Sur le premier point, je crois qu’on peut rappeler que Todd se réclame de l’enseignement d’Emmanuel Le Roy Ladurie et du concept d’histoire de longue durée de l’école des Annales, qui se propose d’analyser les constantes et les évolutions longues d’une société sur lesquelles les régimes successifs, les révolutions, contre-révolutions ou effondrements comme celui de l’Union Soviétique, n’ont pas ou peu prise. Il n’est donc peut-être pas incongru, pour faire un instantané de la situation en Russie en 1881, d’utiliser un texte de cette époque.

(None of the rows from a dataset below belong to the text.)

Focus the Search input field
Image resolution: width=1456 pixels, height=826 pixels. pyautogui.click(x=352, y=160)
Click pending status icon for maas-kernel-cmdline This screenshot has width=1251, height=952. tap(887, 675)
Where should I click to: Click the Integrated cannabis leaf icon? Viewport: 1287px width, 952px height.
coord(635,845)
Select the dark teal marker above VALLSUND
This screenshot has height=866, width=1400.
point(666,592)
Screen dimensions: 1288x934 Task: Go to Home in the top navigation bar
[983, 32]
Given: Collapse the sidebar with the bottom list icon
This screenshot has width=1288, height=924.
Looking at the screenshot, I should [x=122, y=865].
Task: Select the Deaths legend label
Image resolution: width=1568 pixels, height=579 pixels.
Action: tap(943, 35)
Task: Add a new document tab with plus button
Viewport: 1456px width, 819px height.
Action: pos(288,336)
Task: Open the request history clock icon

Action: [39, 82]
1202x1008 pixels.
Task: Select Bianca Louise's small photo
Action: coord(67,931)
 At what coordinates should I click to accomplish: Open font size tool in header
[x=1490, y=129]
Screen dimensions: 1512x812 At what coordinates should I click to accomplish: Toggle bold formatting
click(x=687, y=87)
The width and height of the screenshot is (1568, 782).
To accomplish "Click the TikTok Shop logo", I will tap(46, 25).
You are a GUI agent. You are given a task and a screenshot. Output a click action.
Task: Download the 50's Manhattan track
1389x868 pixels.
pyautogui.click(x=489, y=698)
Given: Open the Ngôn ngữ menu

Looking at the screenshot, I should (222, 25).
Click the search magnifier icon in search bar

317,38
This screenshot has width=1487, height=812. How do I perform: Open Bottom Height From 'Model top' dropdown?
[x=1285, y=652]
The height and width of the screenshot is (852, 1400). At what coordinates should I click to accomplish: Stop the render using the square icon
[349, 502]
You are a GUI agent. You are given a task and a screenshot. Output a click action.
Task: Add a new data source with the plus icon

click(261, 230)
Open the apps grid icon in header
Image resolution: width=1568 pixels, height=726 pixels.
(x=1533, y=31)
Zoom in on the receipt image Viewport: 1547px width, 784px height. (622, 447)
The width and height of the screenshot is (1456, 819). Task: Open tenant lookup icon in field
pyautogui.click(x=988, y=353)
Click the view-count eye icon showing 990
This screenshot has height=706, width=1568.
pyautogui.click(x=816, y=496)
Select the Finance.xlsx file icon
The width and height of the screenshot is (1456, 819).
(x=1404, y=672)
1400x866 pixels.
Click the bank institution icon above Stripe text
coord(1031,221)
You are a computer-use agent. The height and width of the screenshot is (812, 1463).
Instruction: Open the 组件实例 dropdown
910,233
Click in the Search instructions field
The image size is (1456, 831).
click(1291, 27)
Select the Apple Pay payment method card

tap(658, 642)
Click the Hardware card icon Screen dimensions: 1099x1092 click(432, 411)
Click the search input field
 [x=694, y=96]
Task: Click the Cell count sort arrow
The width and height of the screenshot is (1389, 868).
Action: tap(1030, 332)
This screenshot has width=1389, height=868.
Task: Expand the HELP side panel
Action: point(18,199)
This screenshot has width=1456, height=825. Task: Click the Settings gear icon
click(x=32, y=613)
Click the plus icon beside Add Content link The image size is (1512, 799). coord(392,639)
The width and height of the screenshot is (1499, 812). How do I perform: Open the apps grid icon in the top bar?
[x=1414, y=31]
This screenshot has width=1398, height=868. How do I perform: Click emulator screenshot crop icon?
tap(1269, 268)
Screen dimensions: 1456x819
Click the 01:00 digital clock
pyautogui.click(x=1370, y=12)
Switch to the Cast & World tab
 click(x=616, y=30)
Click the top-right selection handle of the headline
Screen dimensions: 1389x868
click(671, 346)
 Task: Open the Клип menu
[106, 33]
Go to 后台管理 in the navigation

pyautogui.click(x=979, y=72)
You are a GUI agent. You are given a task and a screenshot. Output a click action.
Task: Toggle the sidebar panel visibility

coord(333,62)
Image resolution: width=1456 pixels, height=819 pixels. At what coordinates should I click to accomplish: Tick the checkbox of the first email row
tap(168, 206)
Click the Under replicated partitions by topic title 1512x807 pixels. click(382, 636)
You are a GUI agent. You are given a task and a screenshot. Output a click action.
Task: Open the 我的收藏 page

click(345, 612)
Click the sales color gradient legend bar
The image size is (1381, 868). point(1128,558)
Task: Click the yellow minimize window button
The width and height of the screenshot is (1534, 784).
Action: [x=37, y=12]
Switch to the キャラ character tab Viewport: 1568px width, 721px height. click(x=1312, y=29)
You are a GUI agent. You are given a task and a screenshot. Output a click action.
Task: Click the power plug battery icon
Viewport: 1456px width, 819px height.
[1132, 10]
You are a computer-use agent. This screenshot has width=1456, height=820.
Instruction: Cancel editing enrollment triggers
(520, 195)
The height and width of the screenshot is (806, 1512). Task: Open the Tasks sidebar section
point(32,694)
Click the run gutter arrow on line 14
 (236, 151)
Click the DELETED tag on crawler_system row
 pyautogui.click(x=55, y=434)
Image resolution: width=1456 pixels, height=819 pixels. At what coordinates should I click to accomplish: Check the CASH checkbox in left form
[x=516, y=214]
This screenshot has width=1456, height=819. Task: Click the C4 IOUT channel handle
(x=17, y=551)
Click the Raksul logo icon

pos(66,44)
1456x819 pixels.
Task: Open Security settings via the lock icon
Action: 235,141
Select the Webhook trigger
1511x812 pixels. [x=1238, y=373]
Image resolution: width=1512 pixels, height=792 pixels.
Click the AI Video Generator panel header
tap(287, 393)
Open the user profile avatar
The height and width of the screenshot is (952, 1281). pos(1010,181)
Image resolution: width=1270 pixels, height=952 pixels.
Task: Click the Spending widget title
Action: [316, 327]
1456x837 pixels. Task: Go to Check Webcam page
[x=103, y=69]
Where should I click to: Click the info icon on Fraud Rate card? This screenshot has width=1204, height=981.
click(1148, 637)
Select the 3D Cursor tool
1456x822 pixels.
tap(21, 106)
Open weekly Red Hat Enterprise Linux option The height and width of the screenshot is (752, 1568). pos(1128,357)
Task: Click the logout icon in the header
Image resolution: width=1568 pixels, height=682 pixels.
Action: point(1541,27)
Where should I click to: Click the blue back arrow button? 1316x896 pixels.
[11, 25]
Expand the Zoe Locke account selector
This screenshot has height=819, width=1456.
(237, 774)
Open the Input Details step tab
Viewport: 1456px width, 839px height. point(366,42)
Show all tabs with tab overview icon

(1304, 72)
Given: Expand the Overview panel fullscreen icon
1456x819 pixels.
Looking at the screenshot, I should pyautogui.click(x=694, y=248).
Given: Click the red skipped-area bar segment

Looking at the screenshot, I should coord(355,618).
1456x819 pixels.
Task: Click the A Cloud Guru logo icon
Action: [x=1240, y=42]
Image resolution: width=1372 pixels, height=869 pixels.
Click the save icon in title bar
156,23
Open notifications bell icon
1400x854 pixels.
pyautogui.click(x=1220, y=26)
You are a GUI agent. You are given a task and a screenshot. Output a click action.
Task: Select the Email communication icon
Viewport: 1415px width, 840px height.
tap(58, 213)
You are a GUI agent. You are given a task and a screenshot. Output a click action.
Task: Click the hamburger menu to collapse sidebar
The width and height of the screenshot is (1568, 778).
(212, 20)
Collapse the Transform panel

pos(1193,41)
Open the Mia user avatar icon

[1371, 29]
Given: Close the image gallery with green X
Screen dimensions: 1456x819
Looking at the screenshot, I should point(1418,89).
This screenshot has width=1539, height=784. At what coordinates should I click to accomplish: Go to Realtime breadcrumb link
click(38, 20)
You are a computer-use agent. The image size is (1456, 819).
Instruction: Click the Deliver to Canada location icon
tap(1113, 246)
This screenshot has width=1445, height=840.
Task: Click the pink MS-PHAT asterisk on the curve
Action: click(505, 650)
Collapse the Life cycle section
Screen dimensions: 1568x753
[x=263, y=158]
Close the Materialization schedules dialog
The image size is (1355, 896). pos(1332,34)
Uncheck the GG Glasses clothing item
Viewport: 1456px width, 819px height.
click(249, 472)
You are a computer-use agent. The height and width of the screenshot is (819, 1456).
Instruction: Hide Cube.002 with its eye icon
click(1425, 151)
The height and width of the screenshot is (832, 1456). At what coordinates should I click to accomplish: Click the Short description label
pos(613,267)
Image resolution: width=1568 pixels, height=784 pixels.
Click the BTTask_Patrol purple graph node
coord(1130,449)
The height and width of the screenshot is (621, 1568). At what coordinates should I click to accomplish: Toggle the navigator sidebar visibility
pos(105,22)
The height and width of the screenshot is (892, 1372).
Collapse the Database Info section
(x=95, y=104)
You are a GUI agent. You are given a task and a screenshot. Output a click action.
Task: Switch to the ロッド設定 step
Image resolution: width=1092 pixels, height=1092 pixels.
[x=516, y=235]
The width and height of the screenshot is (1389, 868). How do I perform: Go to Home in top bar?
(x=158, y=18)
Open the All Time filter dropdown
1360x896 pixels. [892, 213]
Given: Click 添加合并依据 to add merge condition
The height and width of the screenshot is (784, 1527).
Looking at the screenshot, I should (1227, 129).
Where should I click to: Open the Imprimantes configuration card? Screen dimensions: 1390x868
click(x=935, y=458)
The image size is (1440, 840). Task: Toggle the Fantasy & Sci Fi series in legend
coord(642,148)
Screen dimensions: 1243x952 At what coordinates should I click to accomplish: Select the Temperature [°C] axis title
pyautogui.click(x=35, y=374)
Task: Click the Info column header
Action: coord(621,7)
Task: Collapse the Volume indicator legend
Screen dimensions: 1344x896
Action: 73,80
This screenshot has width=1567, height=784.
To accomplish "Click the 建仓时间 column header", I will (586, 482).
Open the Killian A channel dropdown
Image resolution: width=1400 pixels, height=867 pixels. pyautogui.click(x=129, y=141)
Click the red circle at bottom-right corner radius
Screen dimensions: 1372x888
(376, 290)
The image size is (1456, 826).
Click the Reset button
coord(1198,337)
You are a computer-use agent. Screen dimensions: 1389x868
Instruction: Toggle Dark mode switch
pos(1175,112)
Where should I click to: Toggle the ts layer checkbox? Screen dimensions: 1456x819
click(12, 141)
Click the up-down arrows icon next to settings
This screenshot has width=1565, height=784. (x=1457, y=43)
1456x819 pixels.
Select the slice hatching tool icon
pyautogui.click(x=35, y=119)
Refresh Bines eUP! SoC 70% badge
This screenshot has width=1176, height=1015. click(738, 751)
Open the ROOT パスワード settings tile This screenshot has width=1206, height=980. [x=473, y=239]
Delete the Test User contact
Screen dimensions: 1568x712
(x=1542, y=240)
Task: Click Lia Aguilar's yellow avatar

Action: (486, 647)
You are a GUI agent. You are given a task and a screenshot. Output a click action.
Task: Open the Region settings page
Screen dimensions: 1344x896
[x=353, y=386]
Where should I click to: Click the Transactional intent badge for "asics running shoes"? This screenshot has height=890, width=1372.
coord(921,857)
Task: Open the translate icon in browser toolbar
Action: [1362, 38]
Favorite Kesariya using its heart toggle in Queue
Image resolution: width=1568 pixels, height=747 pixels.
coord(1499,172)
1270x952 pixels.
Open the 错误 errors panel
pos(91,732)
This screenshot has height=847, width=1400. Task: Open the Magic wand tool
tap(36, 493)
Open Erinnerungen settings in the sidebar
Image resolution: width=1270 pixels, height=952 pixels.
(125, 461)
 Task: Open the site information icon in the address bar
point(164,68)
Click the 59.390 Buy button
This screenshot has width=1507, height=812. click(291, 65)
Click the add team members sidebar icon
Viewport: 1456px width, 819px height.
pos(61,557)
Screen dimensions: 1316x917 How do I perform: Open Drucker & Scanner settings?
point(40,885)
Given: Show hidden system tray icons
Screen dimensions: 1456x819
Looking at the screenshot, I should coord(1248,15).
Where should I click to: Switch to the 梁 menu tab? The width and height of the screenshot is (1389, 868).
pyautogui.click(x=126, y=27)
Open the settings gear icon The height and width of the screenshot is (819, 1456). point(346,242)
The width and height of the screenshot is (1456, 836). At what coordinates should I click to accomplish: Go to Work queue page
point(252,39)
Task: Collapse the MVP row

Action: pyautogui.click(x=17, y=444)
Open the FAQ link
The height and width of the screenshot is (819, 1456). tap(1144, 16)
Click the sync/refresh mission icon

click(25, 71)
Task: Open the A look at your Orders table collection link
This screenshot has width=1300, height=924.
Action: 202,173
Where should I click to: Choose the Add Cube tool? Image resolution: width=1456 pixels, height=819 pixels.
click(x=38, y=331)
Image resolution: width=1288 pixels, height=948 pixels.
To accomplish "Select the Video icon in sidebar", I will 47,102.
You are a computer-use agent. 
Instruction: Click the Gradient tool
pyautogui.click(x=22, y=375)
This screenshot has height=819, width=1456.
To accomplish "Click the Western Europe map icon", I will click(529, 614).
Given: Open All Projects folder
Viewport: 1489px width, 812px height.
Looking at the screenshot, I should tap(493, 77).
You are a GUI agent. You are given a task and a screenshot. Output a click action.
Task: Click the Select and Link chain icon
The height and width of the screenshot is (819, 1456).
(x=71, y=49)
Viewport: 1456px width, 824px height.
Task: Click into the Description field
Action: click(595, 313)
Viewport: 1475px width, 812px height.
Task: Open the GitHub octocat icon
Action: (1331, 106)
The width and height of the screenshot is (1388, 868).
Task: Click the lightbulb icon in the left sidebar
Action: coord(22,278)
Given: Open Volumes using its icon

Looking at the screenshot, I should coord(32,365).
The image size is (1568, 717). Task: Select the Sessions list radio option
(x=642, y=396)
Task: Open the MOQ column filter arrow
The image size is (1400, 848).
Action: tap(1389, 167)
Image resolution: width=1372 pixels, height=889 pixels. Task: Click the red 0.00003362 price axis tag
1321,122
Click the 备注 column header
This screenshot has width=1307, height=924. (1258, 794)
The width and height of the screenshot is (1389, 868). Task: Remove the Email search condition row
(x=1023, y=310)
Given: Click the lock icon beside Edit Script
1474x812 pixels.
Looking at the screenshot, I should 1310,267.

Sur les références aux travaux publiés après la chute de l’URSS, en n’ayant lu que l’introduction et le premier chapitre, j’en trouve un troisième : Vladimir Shlapentokh. Je cite le chapitre 1 d’Emmanuel Todd :
« Shlapentokh (1926-2015) était né soviétique, et juif, à Kiev. Il fut l’un des fondateurs de la sociologie empirique en langue russe à l’époque brejnévienne. Son Freedom, Repression, and Private Property in Russia a été publié en 2013 aux Cambridge University Press. Quand on l’a lu, il devient facile de définir le régime de Poutine, non comme l’exercice du pouvoir d’un monstre extraterrestre subjuguant un peuple passif et demeuré, mais comme un phénomène compréhensible, qui s’inscrit dans la continuité d’une histoire générale de la Russie ».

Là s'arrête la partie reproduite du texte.